I will sign up for your free demonstration done on site in Price then. It is good, I just never leave enough time to get it heated in a timely manner.


----------



## GaryFish (Sep 7, 2007)

Tell you what Huge. I'm thinking of doing a fried turkey at a BYU tailgate party some time next year. I'll let you know.


----------



## Gumbo (Sep 22, 2007)

Beautiful bird! I agree--it's one of the easiest ways to cook a bird. And it's safe too for anyone half-way intelligent.

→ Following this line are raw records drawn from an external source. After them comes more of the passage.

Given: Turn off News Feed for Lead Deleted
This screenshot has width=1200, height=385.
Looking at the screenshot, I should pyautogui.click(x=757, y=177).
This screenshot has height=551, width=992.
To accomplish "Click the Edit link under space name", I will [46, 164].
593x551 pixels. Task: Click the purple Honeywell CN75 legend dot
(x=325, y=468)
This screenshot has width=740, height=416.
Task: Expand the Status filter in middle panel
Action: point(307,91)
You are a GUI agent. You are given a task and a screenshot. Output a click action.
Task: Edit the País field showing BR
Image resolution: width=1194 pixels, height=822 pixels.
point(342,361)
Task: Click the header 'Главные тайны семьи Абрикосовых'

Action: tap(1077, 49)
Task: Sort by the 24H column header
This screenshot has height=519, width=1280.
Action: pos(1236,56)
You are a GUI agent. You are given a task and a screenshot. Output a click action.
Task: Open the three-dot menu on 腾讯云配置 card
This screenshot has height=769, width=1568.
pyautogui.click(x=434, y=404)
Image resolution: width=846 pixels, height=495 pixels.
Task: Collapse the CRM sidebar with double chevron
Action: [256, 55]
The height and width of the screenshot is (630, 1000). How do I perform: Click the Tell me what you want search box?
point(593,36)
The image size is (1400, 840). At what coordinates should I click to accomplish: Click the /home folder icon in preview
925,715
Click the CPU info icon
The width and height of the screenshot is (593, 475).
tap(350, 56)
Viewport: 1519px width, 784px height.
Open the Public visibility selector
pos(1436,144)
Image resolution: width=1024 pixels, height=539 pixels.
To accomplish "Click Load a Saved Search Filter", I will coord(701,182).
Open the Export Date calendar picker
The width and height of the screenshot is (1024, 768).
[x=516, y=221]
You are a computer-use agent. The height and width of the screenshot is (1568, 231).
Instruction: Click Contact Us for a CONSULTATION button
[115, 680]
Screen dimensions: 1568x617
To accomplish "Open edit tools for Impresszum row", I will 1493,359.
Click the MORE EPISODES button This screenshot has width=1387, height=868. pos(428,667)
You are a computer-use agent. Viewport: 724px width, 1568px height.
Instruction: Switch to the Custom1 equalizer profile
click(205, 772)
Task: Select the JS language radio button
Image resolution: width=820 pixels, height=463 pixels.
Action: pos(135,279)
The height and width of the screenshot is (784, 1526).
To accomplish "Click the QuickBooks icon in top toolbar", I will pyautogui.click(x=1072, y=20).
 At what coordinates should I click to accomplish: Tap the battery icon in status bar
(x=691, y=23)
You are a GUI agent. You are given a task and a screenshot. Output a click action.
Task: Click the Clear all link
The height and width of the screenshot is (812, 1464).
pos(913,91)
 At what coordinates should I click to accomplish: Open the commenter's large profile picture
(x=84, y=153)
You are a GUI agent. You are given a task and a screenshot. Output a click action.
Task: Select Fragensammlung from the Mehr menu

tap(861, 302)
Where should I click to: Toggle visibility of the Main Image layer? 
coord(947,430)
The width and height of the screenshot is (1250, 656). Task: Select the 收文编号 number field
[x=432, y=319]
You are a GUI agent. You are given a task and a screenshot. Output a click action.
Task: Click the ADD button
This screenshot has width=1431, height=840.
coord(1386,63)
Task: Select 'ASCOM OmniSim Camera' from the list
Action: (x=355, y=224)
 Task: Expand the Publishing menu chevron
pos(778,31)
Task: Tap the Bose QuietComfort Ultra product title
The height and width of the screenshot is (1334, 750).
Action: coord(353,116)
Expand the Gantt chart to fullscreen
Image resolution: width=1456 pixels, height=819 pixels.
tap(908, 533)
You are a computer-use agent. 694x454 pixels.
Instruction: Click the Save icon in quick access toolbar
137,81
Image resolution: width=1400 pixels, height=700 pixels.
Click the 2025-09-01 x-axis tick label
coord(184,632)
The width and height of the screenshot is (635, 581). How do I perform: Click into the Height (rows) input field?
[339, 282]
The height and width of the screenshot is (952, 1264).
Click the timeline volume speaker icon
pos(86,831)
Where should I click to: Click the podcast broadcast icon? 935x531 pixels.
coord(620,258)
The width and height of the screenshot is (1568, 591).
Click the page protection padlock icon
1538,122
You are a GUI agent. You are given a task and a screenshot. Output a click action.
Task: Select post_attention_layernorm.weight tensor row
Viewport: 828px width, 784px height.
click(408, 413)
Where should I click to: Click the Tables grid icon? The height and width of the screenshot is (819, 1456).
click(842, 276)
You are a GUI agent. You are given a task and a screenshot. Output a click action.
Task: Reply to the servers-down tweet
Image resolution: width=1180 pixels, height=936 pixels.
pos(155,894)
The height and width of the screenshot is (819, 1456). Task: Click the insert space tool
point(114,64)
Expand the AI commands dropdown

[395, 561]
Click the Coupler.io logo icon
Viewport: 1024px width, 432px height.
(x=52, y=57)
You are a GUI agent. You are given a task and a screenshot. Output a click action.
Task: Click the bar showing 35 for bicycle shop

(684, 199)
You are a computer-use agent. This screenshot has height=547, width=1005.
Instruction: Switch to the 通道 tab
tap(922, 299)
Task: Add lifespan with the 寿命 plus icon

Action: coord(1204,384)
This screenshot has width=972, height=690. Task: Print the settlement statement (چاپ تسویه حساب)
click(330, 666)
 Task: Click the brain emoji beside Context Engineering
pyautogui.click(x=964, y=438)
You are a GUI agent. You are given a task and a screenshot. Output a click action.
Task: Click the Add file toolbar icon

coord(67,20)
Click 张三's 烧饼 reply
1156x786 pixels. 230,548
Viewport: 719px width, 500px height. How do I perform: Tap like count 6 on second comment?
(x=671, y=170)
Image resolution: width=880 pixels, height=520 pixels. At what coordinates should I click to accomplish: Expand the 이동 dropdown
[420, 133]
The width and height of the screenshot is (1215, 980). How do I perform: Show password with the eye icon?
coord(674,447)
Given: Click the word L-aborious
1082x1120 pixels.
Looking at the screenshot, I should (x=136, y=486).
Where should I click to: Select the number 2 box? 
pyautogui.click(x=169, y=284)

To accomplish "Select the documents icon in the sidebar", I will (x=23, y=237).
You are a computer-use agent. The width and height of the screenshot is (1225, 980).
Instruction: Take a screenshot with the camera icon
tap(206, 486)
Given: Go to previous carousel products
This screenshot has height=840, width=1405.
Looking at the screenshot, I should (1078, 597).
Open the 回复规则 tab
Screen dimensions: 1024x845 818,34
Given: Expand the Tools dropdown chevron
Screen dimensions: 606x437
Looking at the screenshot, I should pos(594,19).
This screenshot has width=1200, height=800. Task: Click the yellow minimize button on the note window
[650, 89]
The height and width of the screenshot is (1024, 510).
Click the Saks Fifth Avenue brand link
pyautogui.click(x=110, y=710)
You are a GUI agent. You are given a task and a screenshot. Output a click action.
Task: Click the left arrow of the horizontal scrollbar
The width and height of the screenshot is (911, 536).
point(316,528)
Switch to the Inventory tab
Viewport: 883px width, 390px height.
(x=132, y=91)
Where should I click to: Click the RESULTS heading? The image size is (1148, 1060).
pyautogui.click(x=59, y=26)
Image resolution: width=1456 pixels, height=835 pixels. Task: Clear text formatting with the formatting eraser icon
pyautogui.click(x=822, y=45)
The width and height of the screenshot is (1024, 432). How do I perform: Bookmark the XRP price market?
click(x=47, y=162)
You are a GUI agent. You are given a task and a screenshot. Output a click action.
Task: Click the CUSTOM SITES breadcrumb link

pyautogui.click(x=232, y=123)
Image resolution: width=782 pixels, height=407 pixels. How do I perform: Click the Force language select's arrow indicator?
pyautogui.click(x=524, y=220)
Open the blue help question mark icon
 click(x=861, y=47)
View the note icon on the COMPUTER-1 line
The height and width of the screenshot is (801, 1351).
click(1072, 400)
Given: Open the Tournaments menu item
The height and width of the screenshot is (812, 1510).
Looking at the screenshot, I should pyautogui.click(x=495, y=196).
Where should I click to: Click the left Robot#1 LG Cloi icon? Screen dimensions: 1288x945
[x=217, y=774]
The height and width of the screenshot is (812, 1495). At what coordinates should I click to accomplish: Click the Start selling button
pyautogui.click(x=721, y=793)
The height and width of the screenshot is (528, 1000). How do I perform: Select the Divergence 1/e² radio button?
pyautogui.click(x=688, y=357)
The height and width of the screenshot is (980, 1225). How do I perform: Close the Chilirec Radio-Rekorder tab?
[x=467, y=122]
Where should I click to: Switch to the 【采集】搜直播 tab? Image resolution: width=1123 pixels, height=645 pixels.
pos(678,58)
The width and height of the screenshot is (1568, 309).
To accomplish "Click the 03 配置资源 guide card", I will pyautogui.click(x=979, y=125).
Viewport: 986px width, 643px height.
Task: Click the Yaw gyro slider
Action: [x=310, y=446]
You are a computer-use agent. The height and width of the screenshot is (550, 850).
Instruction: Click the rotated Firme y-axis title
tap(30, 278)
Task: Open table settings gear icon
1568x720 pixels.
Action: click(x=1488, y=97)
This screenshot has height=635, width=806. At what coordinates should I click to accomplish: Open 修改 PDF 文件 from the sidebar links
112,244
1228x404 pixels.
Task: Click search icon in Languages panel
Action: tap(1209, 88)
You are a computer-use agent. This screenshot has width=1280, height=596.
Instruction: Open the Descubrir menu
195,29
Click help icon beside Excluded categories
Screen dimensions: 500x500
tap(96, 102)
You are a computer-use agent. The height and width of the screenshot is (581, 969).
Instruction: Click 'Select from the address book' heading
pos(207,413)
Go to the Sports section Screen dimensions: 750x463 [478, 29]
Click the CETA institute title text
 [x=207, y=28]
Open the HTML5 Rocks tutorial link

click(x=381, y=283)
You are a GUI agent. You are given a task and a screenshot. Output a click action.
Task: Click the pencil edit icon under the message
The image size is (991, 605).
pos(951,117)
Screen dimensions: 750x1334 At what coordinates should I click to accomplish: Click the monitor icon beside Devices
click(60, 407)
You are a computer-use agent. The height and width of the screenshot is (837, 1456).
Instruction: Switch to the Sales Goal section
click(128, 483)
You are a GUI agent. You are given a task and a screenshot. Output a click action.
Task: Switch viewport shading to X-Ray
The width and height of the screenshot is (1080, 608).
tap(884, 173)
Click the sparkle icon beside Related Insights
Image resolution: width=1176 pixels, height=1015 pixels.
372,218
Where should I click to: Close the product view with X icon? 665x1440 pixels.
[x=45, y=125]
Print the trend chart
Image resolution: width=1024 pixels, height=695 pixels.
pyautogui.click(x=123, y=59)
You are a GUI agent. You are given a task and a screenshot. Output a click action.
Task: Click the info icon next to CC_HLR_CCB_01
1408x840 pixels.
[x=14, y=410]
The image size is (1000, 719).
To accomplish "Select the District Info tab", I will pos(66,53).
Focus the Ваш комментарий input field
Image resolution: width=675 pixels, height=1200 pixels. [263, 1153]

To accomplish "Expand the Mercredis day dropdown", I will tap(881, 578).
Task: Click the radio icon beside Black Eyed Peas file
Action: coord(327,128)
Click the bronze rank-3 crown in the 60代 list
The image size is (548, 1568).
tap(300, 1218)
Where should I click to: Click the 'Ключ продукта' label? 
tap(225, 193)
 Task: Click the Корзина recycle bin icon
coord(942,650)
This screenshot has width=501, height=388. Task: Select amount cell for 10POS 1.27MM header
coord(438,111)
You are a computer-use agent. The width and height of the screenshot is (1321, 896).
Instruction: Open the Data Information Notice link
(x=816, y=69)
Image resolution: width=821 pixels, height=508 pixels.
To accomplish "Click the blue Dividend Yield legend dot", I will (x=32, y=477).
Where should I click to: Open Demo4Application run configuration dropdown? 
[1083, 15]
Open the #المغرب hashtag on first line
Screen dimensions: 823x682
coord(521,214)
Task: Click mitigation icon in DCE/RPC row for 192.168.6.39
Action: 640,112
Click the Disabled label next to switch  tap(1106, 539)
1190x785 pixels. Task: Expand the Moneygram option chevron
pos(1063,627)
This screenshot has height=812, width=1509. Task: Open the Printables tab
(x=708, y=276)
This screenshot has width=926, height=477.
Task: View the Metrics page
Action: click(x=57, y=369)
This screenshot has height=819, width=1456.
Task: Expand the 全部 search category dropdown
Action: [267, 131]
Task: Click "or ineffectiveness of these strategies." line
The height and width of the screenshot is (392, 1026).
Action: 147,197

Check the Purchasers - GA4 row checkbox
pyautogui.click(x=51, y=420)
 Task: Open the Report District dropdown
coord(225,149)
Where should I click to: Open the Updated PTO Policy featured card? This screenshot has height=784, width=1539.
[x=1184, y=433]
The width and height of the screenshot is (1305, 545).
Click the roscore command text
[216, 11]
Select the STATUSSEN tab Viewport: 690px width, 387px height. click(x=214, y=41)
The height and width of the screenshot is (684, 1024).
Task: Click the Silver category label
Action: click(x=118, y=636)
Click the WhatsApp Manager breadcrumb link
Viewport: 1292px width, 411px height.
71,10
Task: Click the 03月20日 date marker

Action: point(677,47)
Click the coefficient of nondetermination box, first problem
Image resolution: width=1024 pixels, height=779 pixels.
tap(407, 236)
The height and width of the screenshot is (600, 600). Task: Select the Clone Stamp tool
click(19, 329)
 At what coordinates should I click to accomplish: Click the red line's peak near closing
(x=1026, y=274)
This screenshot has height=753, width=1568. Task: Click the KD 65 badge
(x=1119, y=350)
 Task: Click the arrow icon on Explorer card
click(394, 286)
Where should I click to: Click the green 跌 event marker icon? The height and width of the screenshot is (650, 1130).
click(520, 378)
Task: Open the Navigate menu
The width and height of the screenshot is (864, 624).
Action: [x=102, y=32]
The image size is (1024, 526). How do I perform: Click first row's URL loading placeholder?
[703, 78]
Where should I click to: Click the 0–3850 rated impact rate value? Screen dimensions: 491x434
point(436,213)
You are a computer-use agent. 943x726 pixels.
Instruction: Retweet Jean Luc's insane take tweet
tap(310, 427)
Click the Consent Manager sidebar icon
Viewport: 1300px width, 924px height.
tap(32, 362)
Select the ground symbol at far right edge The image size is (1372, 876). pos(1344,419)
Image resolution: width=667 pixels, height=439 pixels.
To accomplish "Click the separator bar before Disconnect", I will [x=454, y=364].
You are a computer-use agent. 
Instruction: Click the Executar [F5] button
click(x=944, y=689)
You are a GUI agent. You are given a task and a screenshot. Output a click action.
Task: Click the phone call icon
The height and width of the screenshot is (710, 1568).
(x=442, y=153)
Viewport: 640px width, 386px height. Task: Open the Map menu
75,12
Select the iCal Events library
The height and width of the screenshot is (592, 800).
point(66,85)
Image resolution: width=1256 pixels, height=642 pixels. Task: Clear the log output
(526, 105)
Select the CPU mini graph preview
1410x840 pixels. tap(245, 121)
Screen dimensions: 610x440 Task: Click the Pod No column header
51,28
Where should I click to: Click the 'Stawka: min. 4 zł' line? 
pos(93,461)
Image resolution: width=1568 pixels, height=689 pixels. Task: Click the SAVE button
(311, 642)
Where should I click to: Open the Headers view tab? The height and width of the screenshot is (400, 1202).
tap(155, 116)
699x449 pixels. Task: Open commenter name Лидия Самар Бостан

Gary, I usually don't brine when I'm frying since frying keeps them so moist. Instead, I just inject the night before. Since you're doing two birds, you should brine one and just inject the other--then compare the results. I'd be interested in hearing your results. Here's my favorite injection:

Scottie's Creole Butter Injection 
•	½ can of beer 
•	½ lb. butter 
•	1 tsp. Cajun seasoning (like Tony Chachere’s) 
•	2 tsp. paprika 
•	1 ½ tsp. white pepper 
•	1 ½ tsp. sea salt 
•	1 tbsp. garlic powder 
•	1 ½ tsp. onion powder 
•	1 tsp. Coleman's mustard 
•	1 tsp. ground black pepper 
•	½ tsp. cayenne pepper 
•	½ tsp. Tabasco


----------